2. Si M. et Mme C... font valoir que les premiers juges ont retenu à tort l'existence d'obligations de quitter le territoire antérieures et anciennes dans le cadre de l'examen de leur vie privée et familiale, et ont ainsi commis une erreur de droit, qu'une partie de la motivation du jugement du tribunal administratif est erronée, et que les premiers juges n'ont pas motivé leur jugement de manière sérieuse relativement aux interdictions de retour sur le territoire français en ne tirant pas toutes les conséquences juridiques de l'article L. 511-1-III du code de l'entrée et du séjour des étrangers et du droit d'asile, ces moyens, qui ont trait au bien-fondé du jugement, sont sans incidence sur sa régularité.

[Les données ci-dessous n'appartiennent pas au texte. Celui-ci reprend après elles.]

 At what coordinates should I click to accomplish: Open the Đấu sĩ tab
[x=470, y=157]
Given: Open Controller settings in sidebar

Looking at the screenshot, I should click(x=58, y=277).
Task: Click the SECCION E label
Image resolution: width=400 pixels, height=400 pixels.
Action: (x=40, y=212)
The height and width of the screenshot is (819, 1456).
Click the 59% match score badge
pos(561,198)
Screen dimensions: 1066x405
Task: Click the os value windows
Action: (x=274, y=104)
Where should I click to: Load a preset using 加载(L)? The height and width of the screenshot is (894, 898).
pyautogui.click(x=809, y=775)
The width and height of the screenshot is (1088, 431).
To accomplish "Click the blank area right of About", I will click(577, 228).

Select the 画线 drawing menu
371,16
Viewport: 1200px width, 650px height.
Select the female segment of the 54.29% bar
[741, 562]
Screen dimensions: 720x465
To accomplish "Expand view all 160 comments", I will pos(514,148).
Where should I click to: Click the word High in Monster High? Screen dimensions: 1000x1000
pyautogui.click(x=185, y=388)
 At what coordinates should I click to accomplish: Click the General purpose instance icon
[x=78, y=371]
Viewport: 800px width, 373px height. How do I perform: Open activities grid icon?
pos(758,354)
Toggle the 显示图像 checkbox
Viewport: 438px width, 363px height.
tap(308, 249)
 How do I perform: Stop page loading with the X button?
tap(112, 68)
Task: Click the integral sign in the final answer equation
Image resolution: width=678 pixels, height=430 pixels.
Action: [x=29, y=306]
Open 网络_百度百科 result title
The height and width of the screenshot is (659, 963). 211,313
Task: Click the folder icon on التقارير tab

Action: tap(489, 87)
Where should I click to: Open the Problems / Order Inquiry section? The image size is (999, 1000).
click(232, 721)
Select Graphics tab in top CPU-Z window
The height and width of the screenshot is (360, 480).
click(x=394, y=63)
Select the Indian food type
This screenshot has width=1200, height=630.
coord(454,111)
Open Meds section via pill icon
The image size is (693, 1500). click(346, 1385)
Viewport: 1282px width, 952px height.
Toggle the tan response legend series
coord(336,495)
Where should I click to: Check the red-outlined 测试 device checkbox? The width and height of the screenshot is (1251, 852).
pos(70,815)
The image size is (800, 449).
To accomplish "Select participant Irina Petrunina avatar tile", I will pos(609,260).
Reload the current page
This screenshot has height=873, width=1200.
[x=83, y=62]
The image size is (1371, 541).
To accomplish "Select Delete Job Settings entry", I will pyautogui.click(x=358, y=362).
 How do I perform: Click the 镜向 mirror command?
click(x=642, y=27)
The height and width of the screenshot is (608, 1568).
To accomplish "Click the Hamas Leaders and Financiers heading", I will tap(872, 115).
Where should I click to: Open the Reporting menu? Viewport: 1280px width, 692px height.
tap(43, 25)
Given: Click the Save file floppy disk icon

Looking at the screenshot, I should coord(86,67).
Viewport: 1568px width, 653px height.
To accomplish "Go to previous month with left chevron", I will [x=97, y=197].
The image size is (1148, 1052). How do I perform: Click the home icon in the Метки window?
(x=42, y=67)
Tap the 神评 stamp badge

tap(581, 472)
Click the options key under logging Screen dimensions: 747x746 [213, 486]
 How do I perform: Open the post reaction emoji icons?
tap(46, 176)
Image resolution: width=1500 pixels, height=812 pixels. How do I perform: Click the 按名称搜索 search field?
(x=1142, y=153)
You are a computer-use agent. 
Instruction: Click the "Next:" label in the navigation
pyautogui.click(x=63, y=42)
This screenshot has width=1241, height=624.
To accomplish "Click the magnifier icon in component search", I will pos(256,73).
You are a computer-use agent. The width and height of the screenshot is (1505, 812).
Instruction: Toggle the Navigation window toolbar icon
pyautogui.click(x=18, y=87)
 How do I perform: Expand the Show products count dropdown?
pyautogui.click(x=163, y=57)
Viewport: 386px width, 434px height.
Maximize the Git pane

Sur les décisions de refus de titre de séjour :

3. Aux termes de l'article L. 313-11 du code de l'entrée et du séjour des étrangers et du droit d'asile, dans sa rédaction alors en vigueur : " Sauf si sa présence constitue une menace pour l'ordre public, la carte de séjour temporaire portant la mention " vie privée et familiale " est délivrée de plein droit : (...) 7° A l'étranger ne vivant pas en état de polygamie, qui n'entre pas dans les catégories précédentes ou dans celles qui ouvrent droit au regroupement familial, dont les liens personnels et familiaux en France, appréciés notamment au regard de leur intensité, de leur ancienneté et de leur stabilité, des conditions d'existence de l'intéressé, de son insertion dans la société française ainsi que de la nature de ses liens avec la famille restée dans le pays d'origine, sont tels que le refus d'autoriser son séjour porterait à son droit au respect de sa vie privée et familiale une atteinte disproportionnée au regard des motifs du refus, sans que la condition prévue à l'article L. 313-2 soit exigée. L'insertion de l'étranger dans la société française est évaluée en tenant compte notamment de sa connaissance des valeurs de la République (...) ". Aux termes de l'article 8 de la convention européenne de sauvegarde des droits de l'homme et des libertés fondamentales : " 1. Toute personne a droit au respect de sa vie privée et familiale, de son domicile et de sa correspondance. 2. Il ne peut y avoir ingérence d'une autorité publique dans l'exercice de ce droit que pour autant que cette ingérence est prévue par la loi et qu'elle constitue une mesure qui, dans une société démocratique, est nécessaire à la sécurité nationale, à la sûreté publique, au bien-être économique du pays, à la défense de l'ordre et à la prévention des infractions pénales, à la protection de la santé ou de la morale ou à la protection des droits et libertés d'autrui. "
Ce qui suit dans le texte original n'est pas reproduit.